--- Data records Enclosed Below ---

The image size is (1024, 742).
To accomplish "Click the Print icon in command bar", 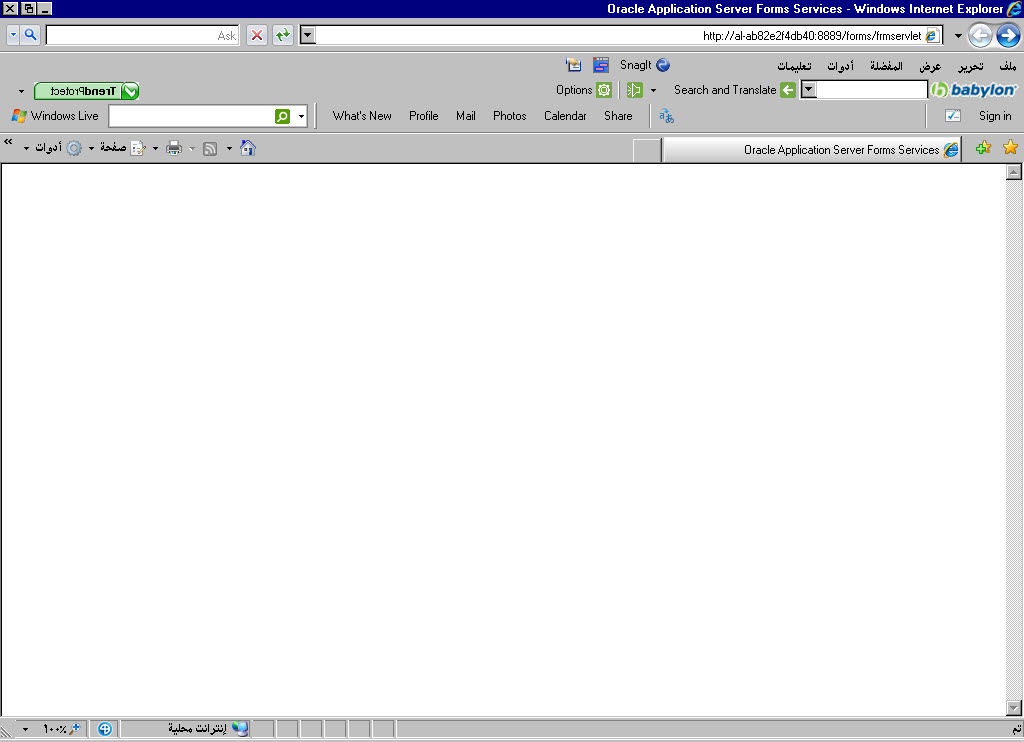I will click(174, 148).
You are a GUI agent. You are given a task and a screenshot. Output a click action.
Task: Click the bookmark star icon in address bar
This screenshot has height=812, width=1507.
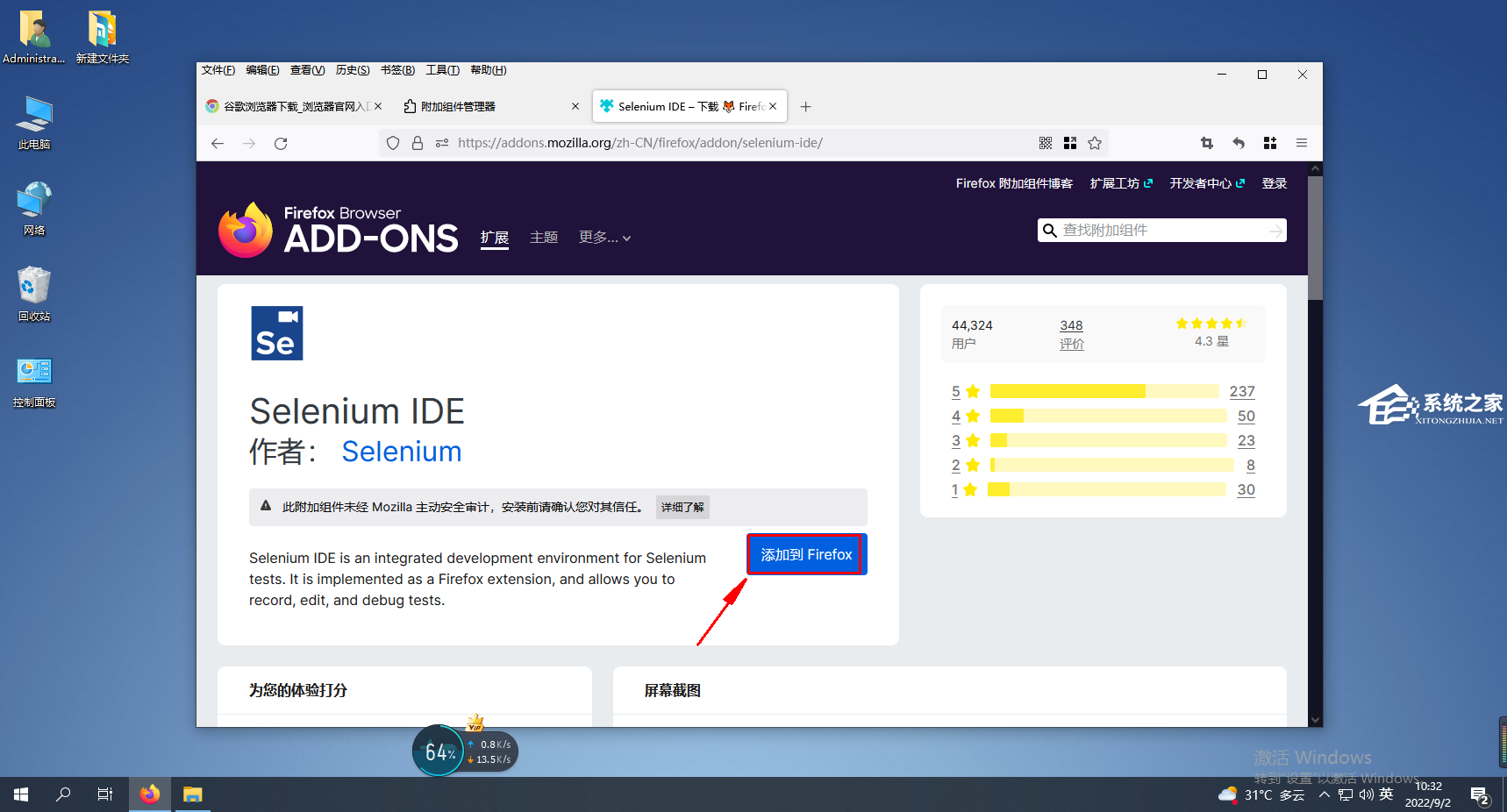(1095, 143)
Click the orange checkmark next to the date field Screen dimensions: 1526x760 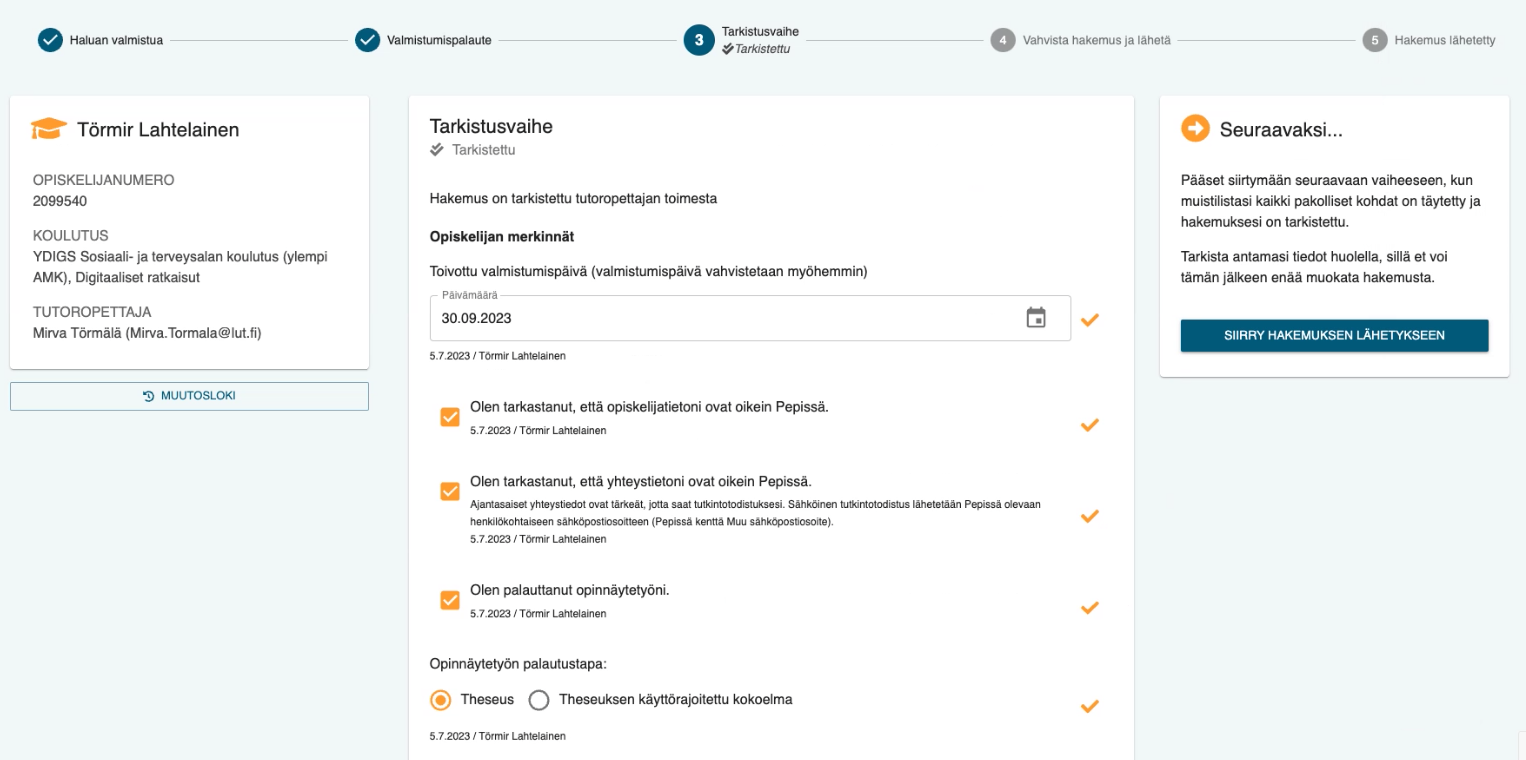pos(1090,320)
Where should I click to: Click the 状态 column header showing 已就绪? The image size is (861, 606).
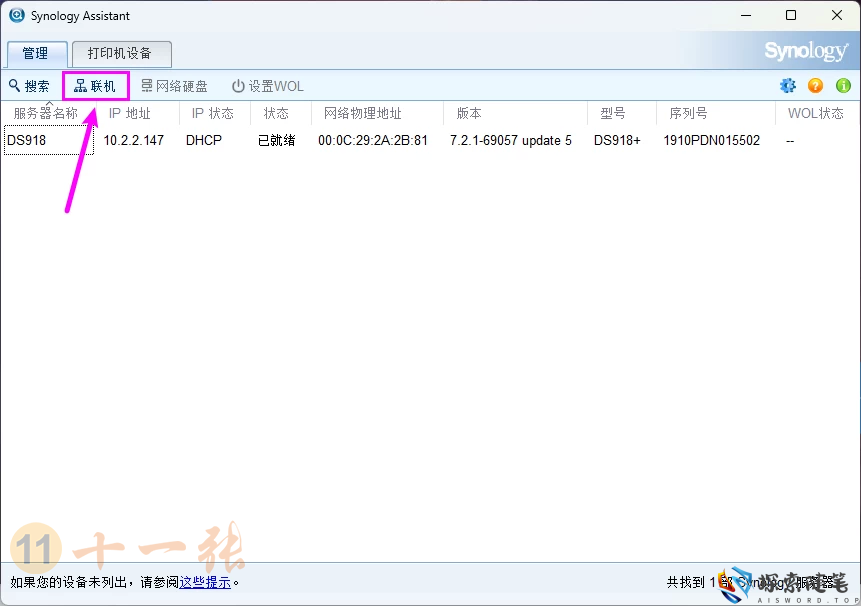coord(277,113)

--- End of Enclosed Data records ---

* How to complete this task *
The lines needed are those from the one containing "Where should I" through the end of the listing, given again word for word and without any picture.

* Response to the exercise *
Where should I click to: Click the 状态 column header showing 已就绪? The image size is (861, 606).
coord(277,113)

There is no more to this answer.